_Ejercicio breve 1:_ Reproduzca sin cambios el pasaje del texto sobre el tiempo y el disfrute que comienza en las palabras "Lunes, 2 de" y termina después de "diaria de placer.".
_Ejercicio breve 2:_ Prosiga la redacción del texto sobre el tiempo y el disfrute a partir de su última oración.

_Fragmento seleccionado:_

· · ·

Lunes, 2 de marzo de 2015 | Hoy
Por Regina Candel
Cada comienzo de año significa una reflexión, un planteo de lo que fue y de lo que será. Nos angustiamos por no haber logrado cosas y al mismo tiempo hacemos una lista mental de los objetivos para el año que comienza, en la cual incluimos todo aquello que nos quedó en el tintero. Un año son 8760 horas. No son tantas considerando que 2920 son para dormir. Restan 5840. Otras 2920 se van en trabajar. Restan las últimas 2920 horas para vivir, lo que significa 8 horas diarias dedicadas a las necesidades básicas y responsabilidades como comer, limpiar, pasear a la mascota, ir al baño, chequear mail o facebook. Restan 3 horas por día para disfrutar. Eso si uno no tiene hijos o padres al cuidado. Si es así la cuenta sólo da una hora diaria de placer.
"El tiempo es relativo", se escucha decir por ahí. En un viaje, la vida pasa rápido pero a su vez la sensación es de haber vivido más. Pasan tres días y parece que hace un año estamos fuera de casa. Quizás sea porque las horas de disfrute crecen. Comer ya no es una necesidad básica, sino el descubrir nuevas costumbres y sabores; ir al baño se transforma en aventura y anécdota, hasta dormir tiene un disfrute pleno sabiendo que la mañana siguiente comienza siempre con un espíritu curioso.
Esa vez me levanté cansada. Los rezos por altavoz de las cuatro de la mañana y los movimientos de los habitantes de la casa para arrodillarse ante la Meca me habían despabilado. Tenía hambre. Sin ni siquiera lavarme la cara en el fuentón de agua del espacio de la casa que los dueños llamaban baño, me acerqué a la cocina. Ella estaba de cuclillas con un pañuelo bordó en la cabeza cocinando Harsha. Me miró y me mostró los dientes que quedaban sanos en su boca. Su nombre era Jedaide. Tenía 32 años, sólo 5 más que yo, pero el tiempo le había hecho un mal chiste. Parecía tener 52. El tiempo es relativo. Sus arrugas, su mirada agotada, sus manos ajadas, su postura de abuela eran su herencia. Eramos de la misma generación en edad, pero su día no le dejaba ni siquiera una hora de disfrute. Su esposo había sido en algún momento su cuñado. Su hermana murió, por lo que ella estuvo obligada a llenar ese espacio vacío casándose con su cuñado. Crió a sus sobrinos como hijos y tuvo unos cuantos más. Todos a su cuidado. Ocho hermanos/primos. Dos bebés, un niño, una nena de 13 años, un muchacho de 20 años con una discapacidad por lo que parecía de 10, con dos operaciones e imposibilitado a comer otra cosa que no sea papilla y líquido, una chica de 23 años casada con un muchacho cuya profesión era vender hachis, un hijo grande que manejaba un taxi y otro que se hacía el estudiante universitario. Sin olvidar a su cuñado/esposo, jubilado que no hacía más que recostarse en un sillón, mirar TV y comer lo que ella cocinaba. "Disfrutar", no debía ni siquiera estar en su diccionario.

· · ·

_Extracto de datos:_
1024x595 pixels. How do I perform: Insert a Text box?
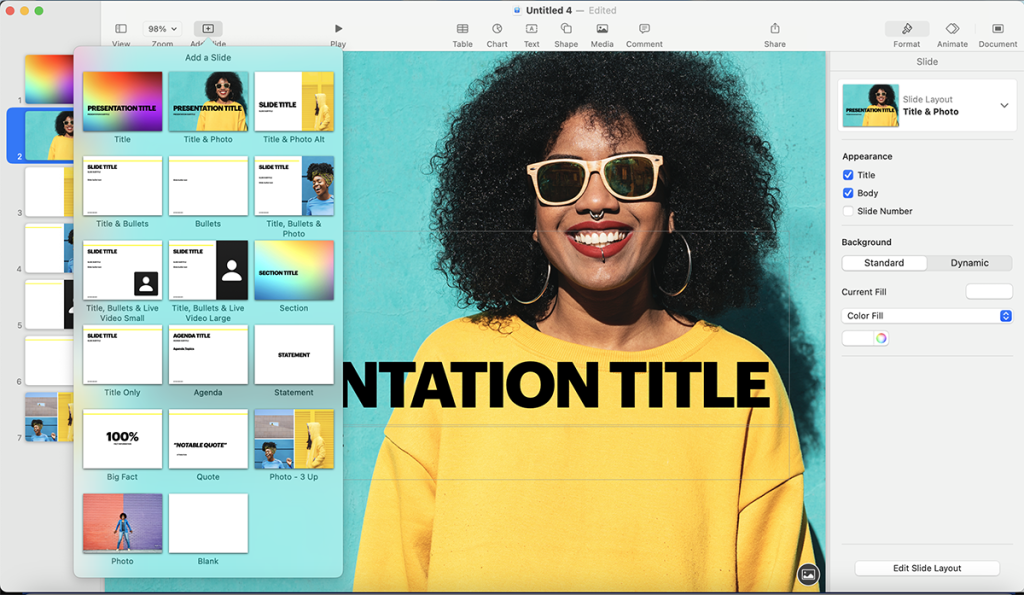(x=531, y=32)
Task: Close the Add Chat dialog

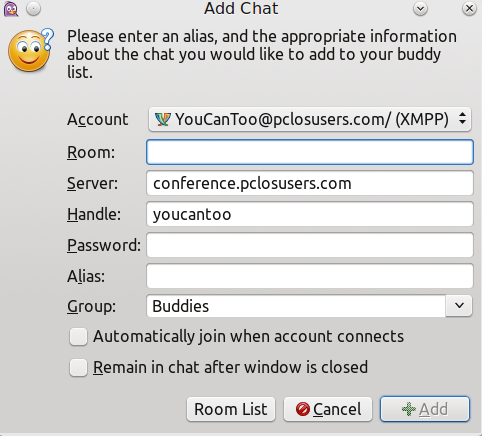Action: pos(469,9)
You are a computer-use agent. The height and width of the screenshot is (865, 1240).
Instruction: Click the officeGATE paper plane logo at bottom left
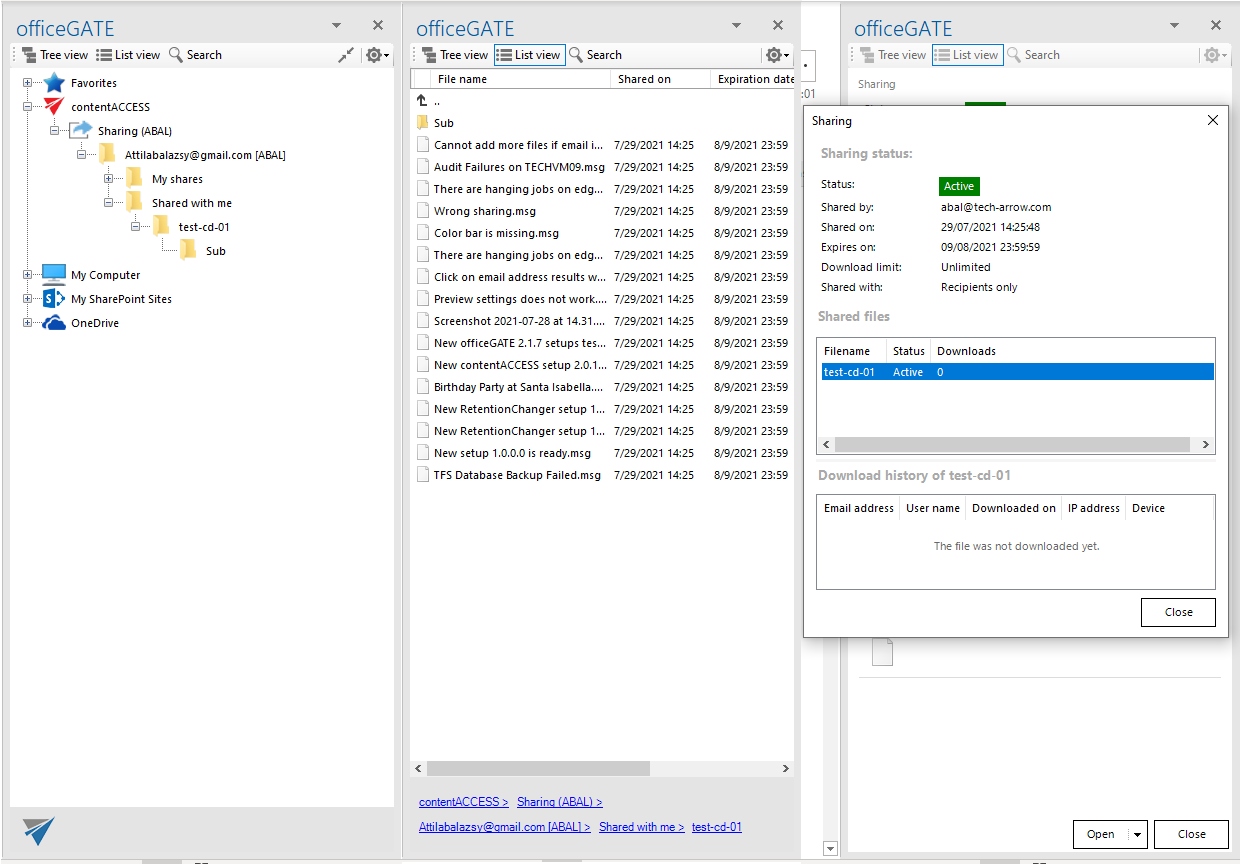[37, 830]
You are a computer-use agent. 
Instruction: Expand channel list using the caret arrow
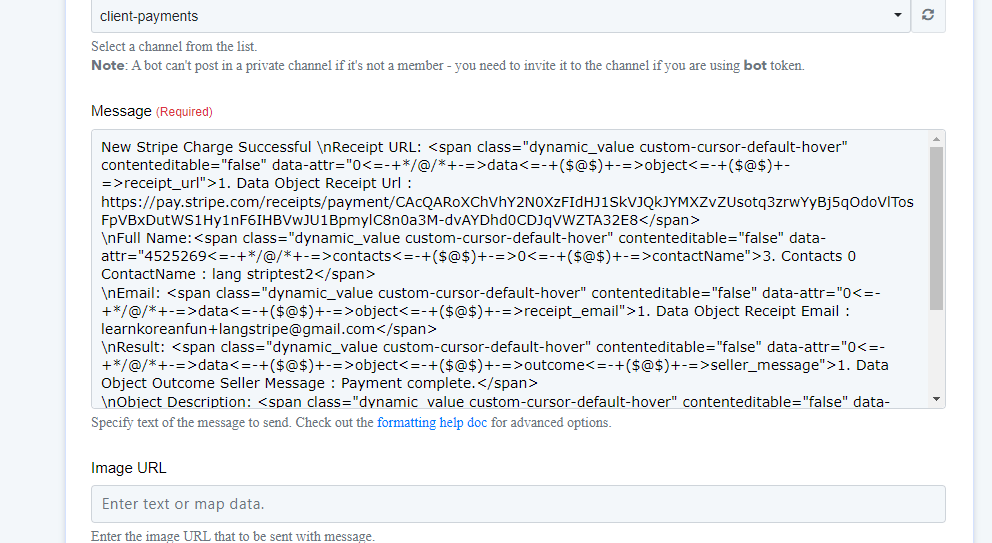click(897, 15)
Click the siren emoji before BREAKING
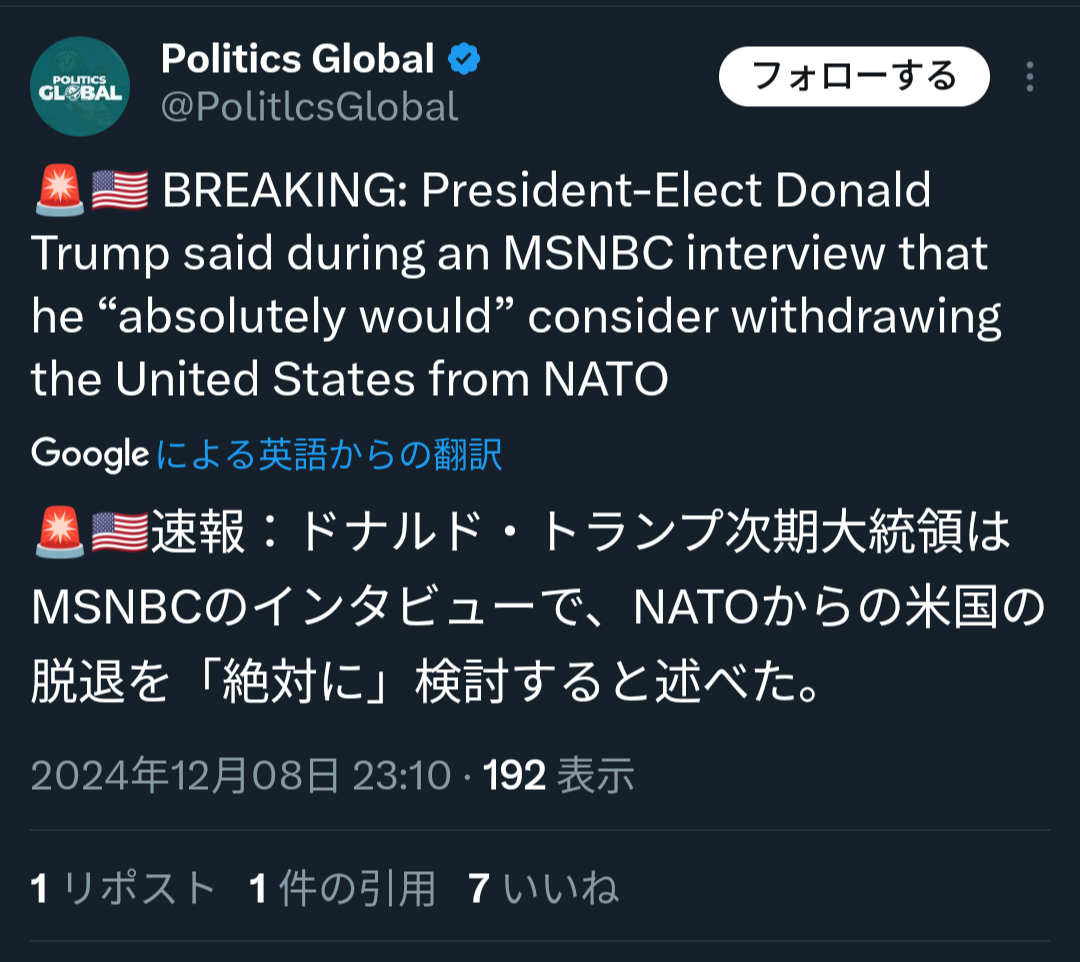 coord(59,190)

· · ·

_Resultado esperado 1:_
Lunes, 2 de marzo de 2015 | Hoy
Por Regina Candel
Cada comienzo de año significa una reflexión, un planteo de lo que fue y de lo que será. Nos angustiamos por no haber logrado cosas y al mismo tiempo hacemos una lista mental de los objetivos para el año que comienza, en la cual incluimos todo aquello que nos quedó en el tintero. Un año son 8760 horas. No son tantas considerando que 2920 son para dormir. Restan 5840. Otras 2920 se van en trabajar. Restan las últimas 2920 horas para vivir, lo que significa 8 horas diarias dedicadas a las necesidades básicas y responsabilidades como comer, limpiar, pasear a la mascota, ir al baño, chequear mail o facebook. Restan 3 horas por día para disfrutar. Eso si uno no tiene hijos o padres al cuidado. Si es así la cuenta sólo da una hora diaria de placer.

_Resultado esperado 2:_
Las señas son un buen modo de comunicación. Esa mañana Jedaide me mostraba orgullosa su cocina, del mismo modo que yo muestro el escritorio que armé en mi casa. Era su espacio de creación y de producción de todos los sabores exquisitos que me obsequió durante mis días con la familia. Juntas llevamos el desayuno al comedor. La familia entera esperaba sentada sobre las alfombras o en los sillones cama alrededor de una mesa redonda y chica. Compartir es una linda palabra que sí está muy presente en el hogar. Todos comíamos de un mismo plato gigante colocado en el medio de la mesa. Nadie se peleaba. Se reían. Eran pocos los espacios individuales de la casa. Se dormía donde no hubiera nadie recostado. A veces hasta rezando tenían a un niño saltándole en la espalda para jugar, como hacía yo con mi papá a mis 6 años y él se agachaba a buscar un juguete mío que había perdido debajo del sillón. El tiempo pasa pero en reflejo me veo allí. Las diferencias desaparecen.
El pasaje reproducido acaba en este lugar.